Major General Peter John Talleri retired in September, 2013, after serving 34 years in the United States Marine Corps.  At retirement, Maj. Gen. Talleri was the U. S. Marine Corps senior logistics professional in the Pacific.   In 2013, he was also a recipient of the National Safety Council's “CEOs Who Get It” award.

Early life 
Talleri was born in Butler, Pennsylvania in 1957.  He is the oldest of four children to native Pennsylvania parents.

Marine Corps Career 
Talleri entered the United States Marine Corps in 1979 as a Second Lieutenant. During his military career, Major General Talleri commanded and led logistics units from the platoon to national level; across the full range of combat and joint operational capabilities.  He also held critical staff positions at the U. S. Central Command (CENTCOM) and the United States Marine Forces Central Command. While at CENTCOM, he was responsible for the information technology logistical planning efforts during Operation Iraqi Freedom and Operation Enduring Freedom. This included providing operational plans to ensure that total asset visibility was accomplished during the war. Operation Iraqi Freedom was the first time "Active RFID" was used on a strategic scale.

Private Sector Career 
Talleri is currently President at Peter J. Talleri & Associates, and a strategic advisor with Stellar Solutions, HDT Global, and BlackBerry. He is also on the board of directors at the Clarion University Foundation, Airborne Motorworks and DiviUp.

*****

**Task requirements**
Carry on the biography of Major General Peter John Talleri from its final sentence.

**Dataset content**

*****

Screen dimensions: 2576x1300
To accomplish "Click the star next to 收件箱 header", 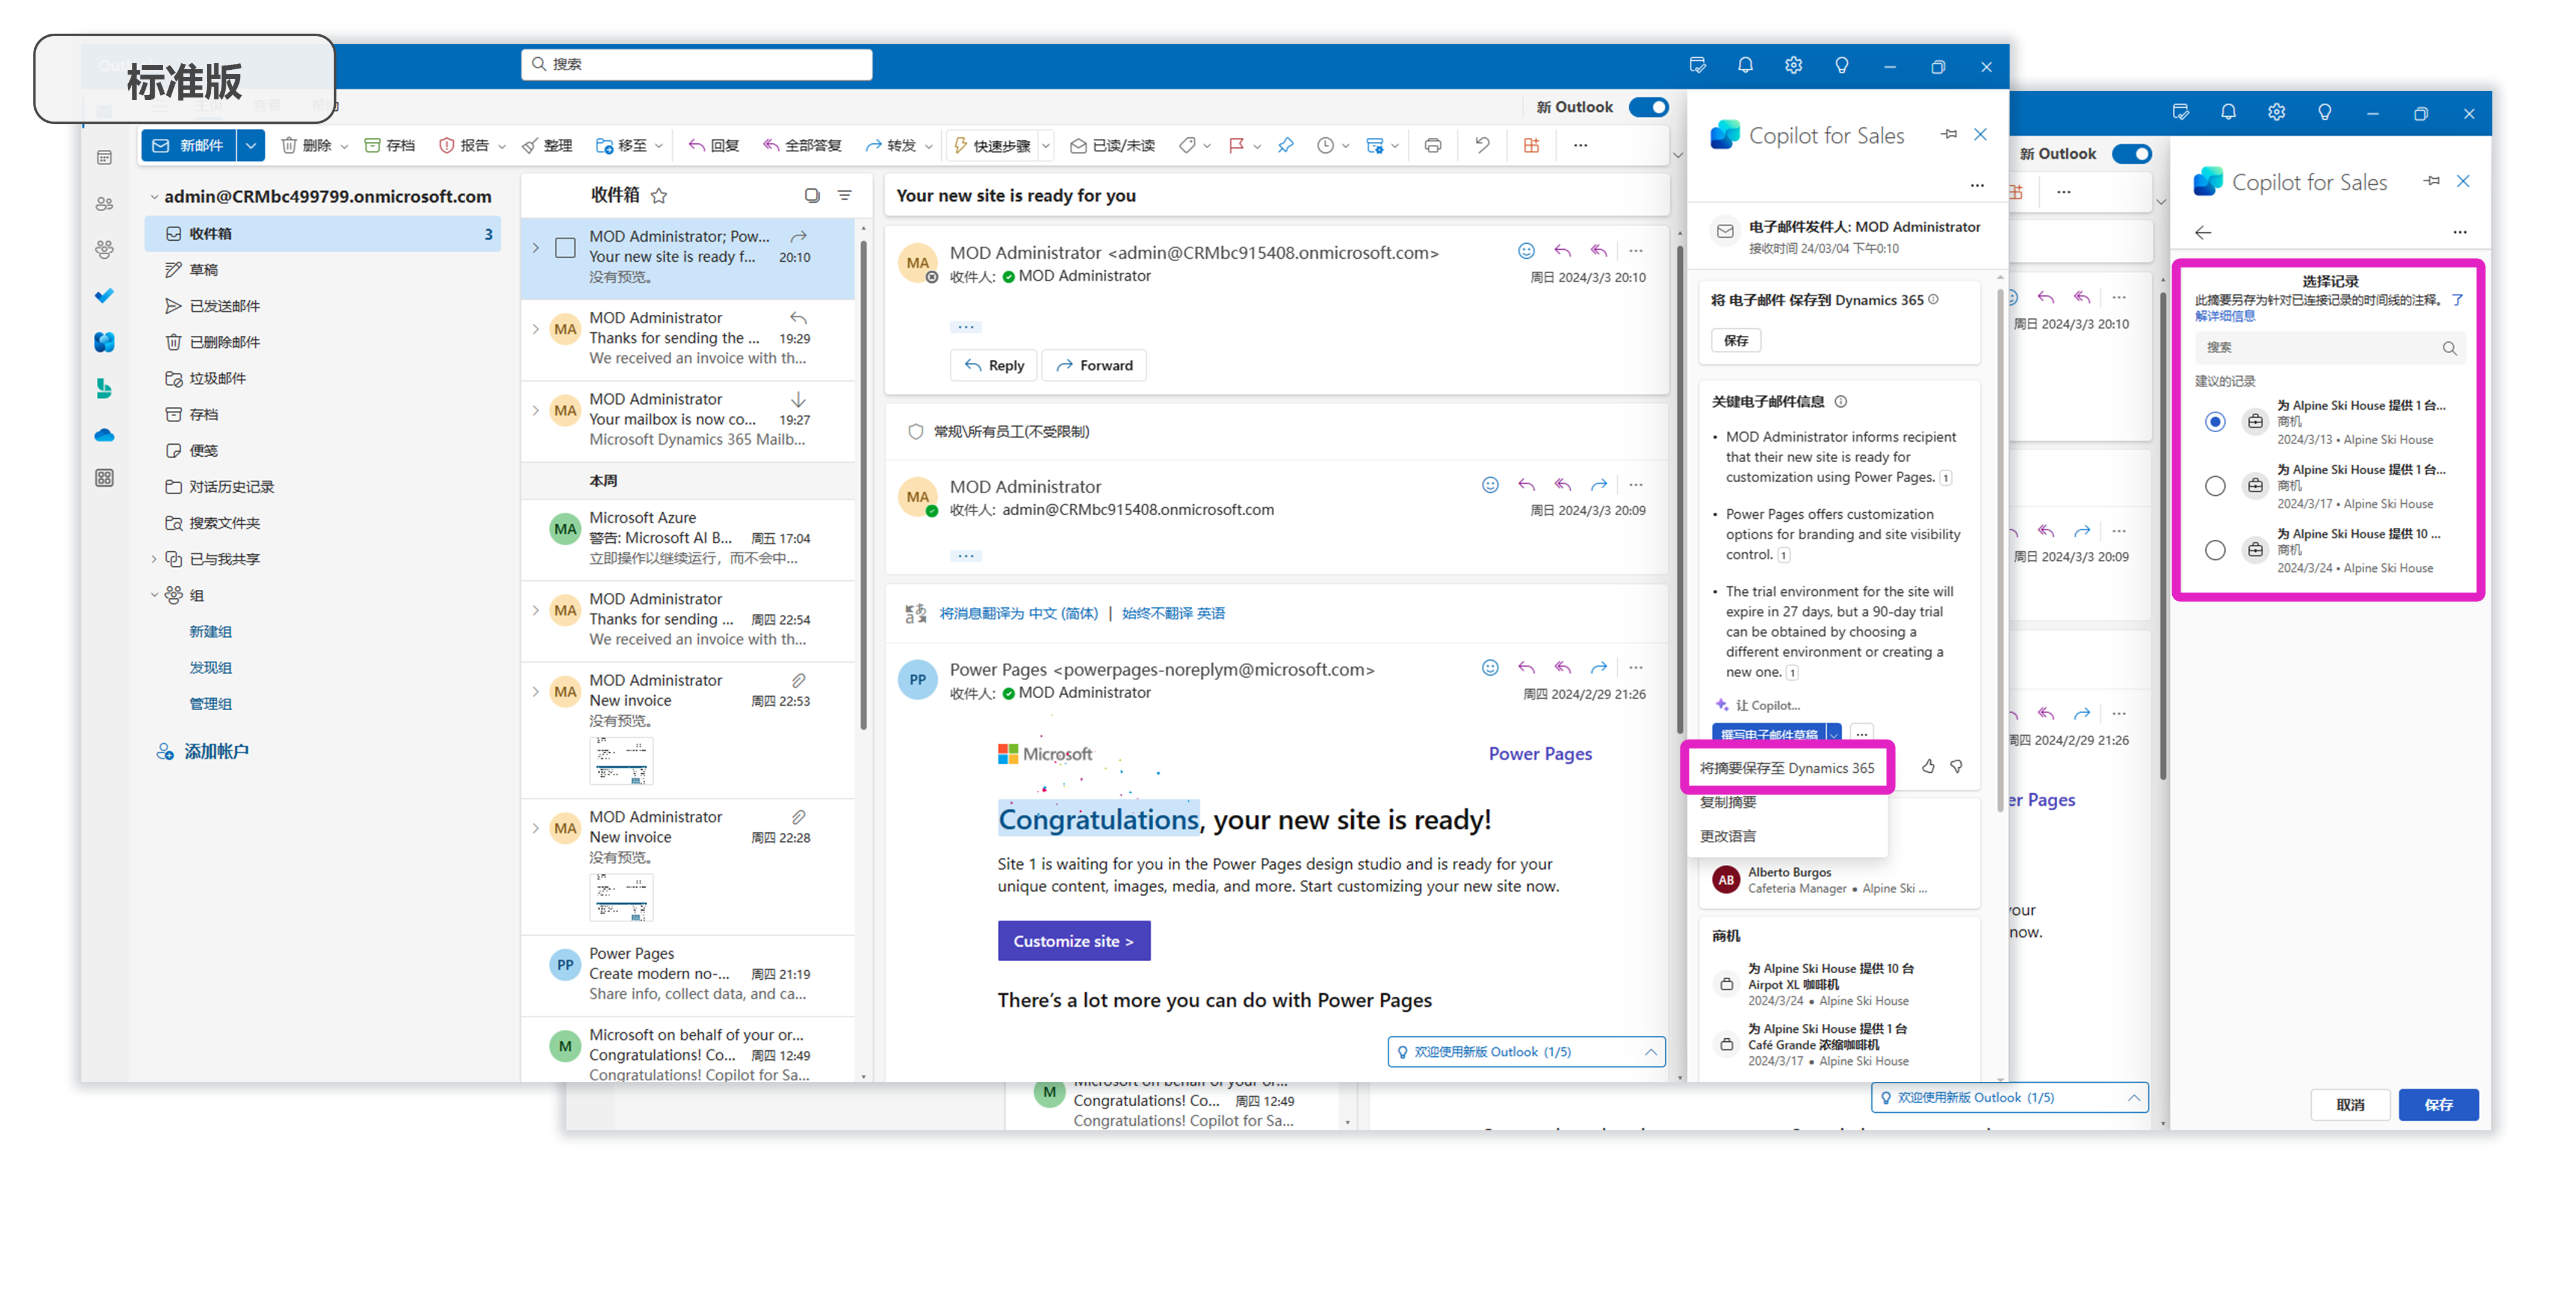I will [659, 196].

*****

**The response**
Education 
Talleri is a 1975 graduate of Butler Area Senior High School. He received his bachelor's degree in business management from Clarion State College in Clarion, PA in 1979 and is currently a member of the Clarion University Foundation Board.  Talleri earned his first master's degree in business management from Florida Institute of Technology in Melbourne, Florida in 1994.  He earned another master's degree in national resource strategy from the Industrial College of the Armed Forces in Washington D.C. in 2001.

Awards 
Maj. Gen. Talleri has earned the Navy Distinguished Service Medal, the Defense Superior Service Medal (two awards), the Legion of Merit (two awards), the Defense Meritorious Service Medal, the Meritorious Service Medal (three awards), the Navy and Marine Corps Commendation Medal (three awards), the Joint Service Achievement Medal, the Navy and Marine Corps Achievement Medal, the Iraq Campaign Medal, the Armed Forces Expeditionary Medal, the Humanitarian Service Medal, the Afghanistan Campaign Medal, the National Defense Service Medal with bronze star, the Global War on Terrorism Expeditionary Medal with bronze star, the Global War on Terrorism Service Medal, the Joint Meritorious Unit Award, the Navy Meritorious Unit Commendation, the Navy Unit Commendation, the Sea Service Deployment Ribbon, the Navy and Marine Corps Overseas Service Ribbon, the Korean Defense Service Medal, and the Marine Corps Recruiting Service Ribbon.   In 2008, the Clarion University Alumni Association presented him with the Distinguished Achievement Award.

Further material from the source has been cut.